# [Exercise goal]
Set out each line of the data below as a numbered list, leaving out any blank lines.

(Item-finding records)
■ ■ ■ ■ ■ ■ ■

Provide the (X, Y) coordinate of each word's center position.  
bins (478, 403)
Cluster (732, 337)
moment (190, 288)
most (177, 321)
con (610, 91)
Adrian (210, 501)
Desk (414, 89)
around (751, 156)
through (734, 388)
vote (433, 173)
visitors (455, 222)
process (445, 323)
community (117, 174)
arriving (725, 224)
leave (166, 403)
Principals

■ ■ ■ ■ ■ ■ ■

# [Full response]
1. Provide the (X, Y) coordinate of each word's center position.  
2. bins (478, 403)
3. Cluster (732, 337)
4. moment (190, 288)
5. most (177, 321)
6. con (610, 91)
7. Adrian (210, 501)
8. Desk (414, 89)
9. around (751, 156)
10. through (734, 388)
11. vote (433, 173)
12. visitors (455, 222)
13. process (445, 323)
14. community (117, 174)
15. arriving (725, 224)
16. leave (166, 403)
17. Principals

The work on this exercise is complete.